*EXERCISE*: Reproduce the material below line for line, with every character, number, and line break unchanged.

*DATASET RECORDS*:
________________________
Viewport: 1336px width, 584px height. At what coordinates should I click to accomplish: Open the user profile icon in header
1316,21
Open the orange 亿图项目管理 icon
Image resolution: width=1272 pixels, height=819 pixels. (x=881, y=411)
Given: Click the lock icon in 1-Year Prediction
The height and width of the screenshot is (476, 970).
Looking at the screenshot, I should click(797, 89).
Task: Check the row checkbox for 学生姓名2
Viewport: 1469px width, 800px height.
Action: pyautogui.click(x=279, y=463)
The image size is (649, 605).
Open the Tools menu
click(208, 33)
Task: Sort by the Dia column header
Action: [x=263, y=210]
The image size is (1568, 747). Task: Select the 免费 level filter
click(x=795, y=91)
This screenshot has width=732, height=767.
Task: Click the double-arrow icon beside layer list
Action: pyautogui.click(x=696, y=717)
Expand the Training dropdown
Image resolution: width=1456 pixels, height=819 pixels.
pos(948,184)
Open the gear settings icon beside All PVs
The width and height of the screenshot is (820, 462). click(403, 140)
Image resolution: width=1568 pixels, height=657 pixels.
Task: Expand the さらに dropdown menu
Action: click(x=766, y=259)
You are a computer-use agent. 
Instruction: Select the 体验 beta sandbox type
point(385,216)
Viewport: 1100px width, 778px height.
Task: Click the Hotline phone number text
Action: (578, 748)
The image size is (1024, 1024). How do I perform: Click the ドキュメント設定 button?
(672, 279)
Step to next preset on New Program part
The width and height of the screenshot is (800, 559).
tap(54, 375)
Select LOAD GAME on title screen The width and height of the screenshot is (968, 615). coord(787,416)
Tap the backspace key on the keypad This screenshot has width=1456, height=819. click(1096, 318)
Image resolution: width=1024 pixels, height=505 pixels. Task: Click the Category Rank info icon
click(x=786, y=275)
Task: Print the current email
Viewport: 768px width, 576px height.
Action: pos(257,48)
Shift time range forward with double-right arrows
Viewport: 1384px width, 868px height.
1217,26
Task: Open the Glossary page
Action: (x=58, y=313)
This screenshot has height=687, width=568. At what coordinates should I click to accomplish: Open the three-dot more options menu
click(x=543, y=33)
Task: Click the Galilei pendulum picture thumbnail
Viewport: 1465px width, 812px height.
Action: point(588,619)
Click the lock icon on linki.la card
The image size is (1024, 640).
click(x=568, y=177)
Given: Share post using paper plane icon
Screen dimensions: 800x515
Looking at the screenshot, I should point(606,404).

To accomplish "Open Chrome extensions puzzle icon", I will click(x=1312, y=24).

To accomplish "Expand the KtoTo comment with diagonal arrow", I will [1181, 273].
________________________
*CORRECT RESPONSE*:
Viewport: 1336px width, 584px height. At what coordinates should I click to accomplish: Open the user profile icon in header
1316,21
Open the orange 亿图项目管理 icon
Image resolution: width=1272 pixels, height=819 pixels. (x=881, y=411)
Given: Click the lock icon in 1-Year Prediction
The height and width of the screenshot is (476, 970).
Looking at the screenshot, I should click(797, 89).
Task: Check the row checkbox for 学生姓名2
Viewport: 1469px width, 800px height.
Action: pyautogui.click(x=279, y=463)
The image size is (649, 605).
Open the Tools menu
click(208, 33)
Task: Sort by the Dia column header
Action: [x=263, y=210]
The image size is (1568, 747). Task: Select the 免费 level filter
click(x=795, y=91)
This screenshot has width=732, height=767.
Task: Click the double-arrow icon beside layer list
Action: pyautogui.click(x=696, y=717)
Expand the Training dropdown
Image resolution: width=1456 pixels, height=819 pixels.
pos(948,184)
Open the gear settings icon beside All PVs
The width and height of the screenshot is (820, 462). click(403, 140)
Image resolution: width=1568 pixels, height=657 pixels.
Task: Expand the さらに dropdown menu
Action: click(x=766, y=259)
You are a computer-use agent. 
Instruction: Select the 体验 beta sandbox type
point(385,216)
Viewport: 1100px width, 778px height.
Task: Click the Hotline phone number text
Action: (578, 748)
The image size is (1024, 1024). How do I perform: Click the ドキュメント設定 button?
(672, 279)
Step to next preset on New Program part
The width and height of the screenshot is (800, 559).
tap(54, 375)
Select LOAD GAME on title screen The width and height of the screenshot is (968, 615). coord(787,416)
Tap the backspace key on the keypad This screenshot has width=1456, height=819. click(1096, 318)
Image resolution: width=1024 pixels, height=505 pixels. Task: Click the Category Rank info icon
click(x=786, y=275)
Task: Print the current email
Viewport: 768px width, 576px height.
Action: pos(257,48)
Shift time range forward with double-right arrows
Viewport: 1384px width, 868px height.
1217,26
Task: Open the Glossary page
Action: (x=58, y=313)
This screenshot has height=687, width=568. At what coordinates should I click to accomplish: Open the three-dot more options menu
click(x=543, y=33)
Task: Click the Galilei pendulum picture thumbnail
Viewport: 1465px width, 812px height.
Action: point(588,619)
Click the lock icon on linki.la card
The image size is (1024, 640).
click(x=568, y=177)
Given: Share post using paper plane icon
Screen dimensions: 800x515
Looking at the screenshot, I should point(606,404).

To accomplish "Open Chrome extensions puzzle icon", I will click(x=1312, y=24).

To accomplish "Expand the KtoTo comment with diagonal arrow", I will [1181, 273].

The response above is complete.